Flüsse und Feuchtgebiete

Die elsässische Natur vom Wasser aus zu erleben, ist ein einzigartiges Vergnügen. So kann man die Ill, neben dem Rhein der wichtigste Fluss der Region, von Muttersholtz aus mit einem traditionellen Stocherkahn erkunden. Wer lieber selbst paddelt, mietet sich z. B. in Sélestat ein Kanu oder ein Kayak. Der Rhein-Marne-Kanal lässt sich ganz gemütlich mit einem Hausboot befahren. Vogelbeobachter zieht es ins Delta der Sauer, zum Ersteiner Polder, auf der Île du Rhin oder in die Petite Camargue Alsacienne. Letztere ist ein ganz besonderes Naturparadies mit Auwäldern, Feuchtwiesen, Tümpeln und Niederungen, neben Sing- und Wasservögeln kann man hier auch Frösche, Nutria und Libellen beobachten.

Ausgedehnte Wälder

Dicht bewaldet und mit Wanderwegen bestens ausgestattet sind die Vogesen. Das größte zusammenhängende Waldgebiet Westeuropas bilden die Naturparks Vosges du Nord und Pfälzerwald, die als grenzüberschreitendes UNESCO-Biosphärenreservat ausgewiesen sind. Seinen besonderen Reiz stellen Sandsteinburgen und bizarre Felsen dar, beides auf Wanderungen bestens zu erleben. Die Mittleren Vogesen bieten wunderbare Aussichtsplätze, z. B. am Gipfel des mystischen Donon oder auf Burg Nideck.
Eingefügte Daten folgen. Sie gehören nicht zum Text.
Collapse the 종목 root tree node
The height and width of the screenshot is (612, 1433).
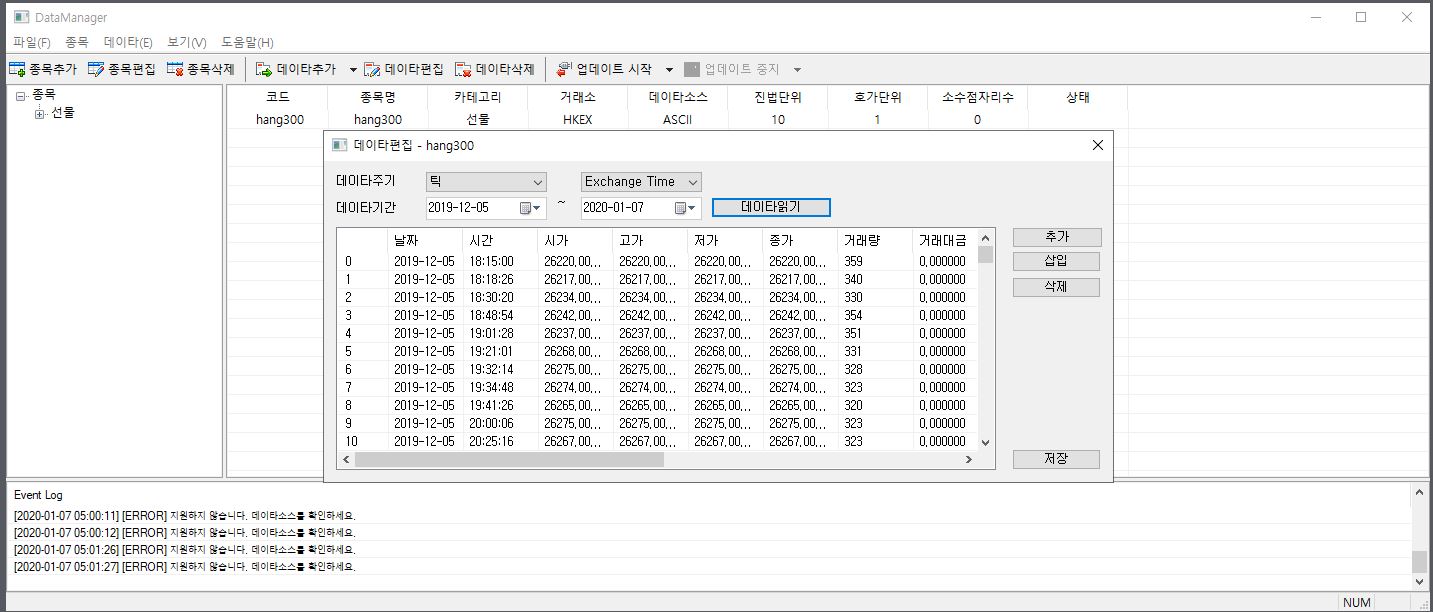(20, 95)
Fantastische Berglandschaften

Fast alpinen Charakter besitzen die Hochvogesen mit ihren rundlichen Gipfeln, den sog. Ballons. Wanderern sei die aussichtsreiche Tour auf den Gipfel des Hohneck empfohlen. Auf dem Petit Ballon lassen sich Wander- und Gaumenfreuden bestens miteinander verbinden, ungeheuer reizvoll sind auch die Entdeckungspfade rund um den Grand Ballon und den Ballon d’Alsace. Für eine Spritztour mit dem Auto eignet sich besonders die in etwa 1200 m Höhe verlaufende Route des Crêtes vom Col du Bonhomme bis zum Vieil Armand, eine der schönsten Pass- und Panoramastraßen Europas.

In den Nordvogesen ist das Steinbachtal ein wunderbarer Ort zum Wandern, einen ganz eigenen Reiz hat das Steintal nahe Schirmeck. Zu den schönsten Tälern in den Südvogesen gehören das Tal der Großen Fecht bei Munster und das Dollertal unterhalb des Ballon d’Alsace.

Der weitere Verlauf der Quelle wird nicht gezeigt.